Meanwhile the elder son of the fore-mentioned squire had muddled and
sotted away much of his share in the Leslie property; and, by low habits
and mean society, lowered in repute his representation of the name.

His successors imitated him, till nothing was left to Randal's father,
Mr. Maunder Slugge Leslie, but the decayed house, which was what the
Germans call the /stamm schloss/, or "stem hall," of the race, and the
wretched lands immediately around it.

Still, though all intercourse between the two branches of the family had
ceased, the younger had always felt a respect for the elder, as the head
of the House.
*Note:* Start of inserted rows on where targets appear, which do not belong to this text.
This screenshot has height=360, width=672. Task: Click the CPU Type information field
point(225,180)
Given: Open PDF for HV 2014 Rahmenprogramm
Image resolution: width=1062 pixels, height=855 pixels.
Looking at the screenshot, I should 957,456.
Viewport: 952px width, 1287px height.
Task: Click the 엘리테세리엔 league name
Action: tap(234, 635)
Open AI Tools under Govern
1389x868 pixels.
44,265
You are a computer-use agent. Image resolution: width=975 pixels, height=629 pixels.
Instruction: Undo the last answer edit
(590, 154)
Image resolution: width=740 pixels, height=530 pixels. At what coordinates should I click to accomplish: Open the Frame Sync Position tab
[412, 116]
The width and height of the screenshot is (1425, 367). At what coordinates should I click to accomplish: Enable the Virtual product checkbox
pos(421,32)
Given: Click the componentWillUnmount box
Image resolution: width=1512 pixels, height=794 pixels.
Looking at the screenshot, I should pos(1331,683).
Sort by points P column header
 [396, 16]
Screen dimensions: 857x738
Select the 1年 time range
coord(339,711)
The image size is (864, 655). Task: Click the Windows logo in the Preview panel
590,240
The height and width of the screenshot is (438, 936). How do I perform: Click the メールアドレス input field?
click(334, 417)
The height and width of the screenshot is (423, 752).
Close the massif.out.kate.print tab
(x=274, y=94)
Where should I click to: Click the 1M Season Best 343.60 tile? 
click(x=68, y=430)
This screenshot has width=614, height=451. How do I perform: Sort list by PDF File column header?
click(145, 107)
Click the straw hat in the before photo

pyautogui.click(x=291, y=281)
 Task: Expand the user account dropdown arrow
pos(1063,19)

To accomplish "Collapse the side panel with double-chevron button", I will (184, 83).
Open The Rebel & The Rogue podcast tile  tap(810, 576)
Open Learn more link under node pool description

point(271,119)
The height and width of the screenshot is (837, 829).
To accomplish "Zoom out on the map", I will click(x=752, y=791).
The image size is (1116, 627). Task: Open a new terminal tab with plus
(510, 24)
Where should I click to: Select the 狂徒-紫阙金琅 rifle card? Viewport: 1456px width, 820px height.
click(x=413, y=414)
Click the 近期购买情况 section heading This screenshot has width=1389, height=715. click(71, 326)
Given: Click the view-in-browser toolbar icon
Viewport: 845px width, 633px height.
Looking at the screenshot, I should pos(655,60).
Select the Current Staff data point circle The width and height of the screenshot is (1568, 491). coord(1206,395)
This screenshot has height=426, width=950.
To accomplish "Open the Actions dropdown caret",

And it was supposed that, on her death-bed, Mrs. Egerton
had recommended her impoverished namesakes and kindred to the care of her
husband; for when he returned to town, after Mrs. Egerton's death, Audley
had sent to Mr. Maunder Slugge Leslie the sum of L5000, which he said his
wife, leaving no written will, had orally bequeathed as a legacy to that
gentleman; and he requested permission to charge himself with the
education of the eldest son.

Mr. Maunder Slugge Leslie might have done great things for his little
property with those L5000, or even kept in the three-per-cents the
interest would have afforded a material addition to his comforts. But a
neighbouring solicitor, having caught scent of the legacy, hunted it down
into his own hands, on pretence of having found a capital investment in a
canal; and when the solicitor had got possession of the L5000, he went
off with them to America.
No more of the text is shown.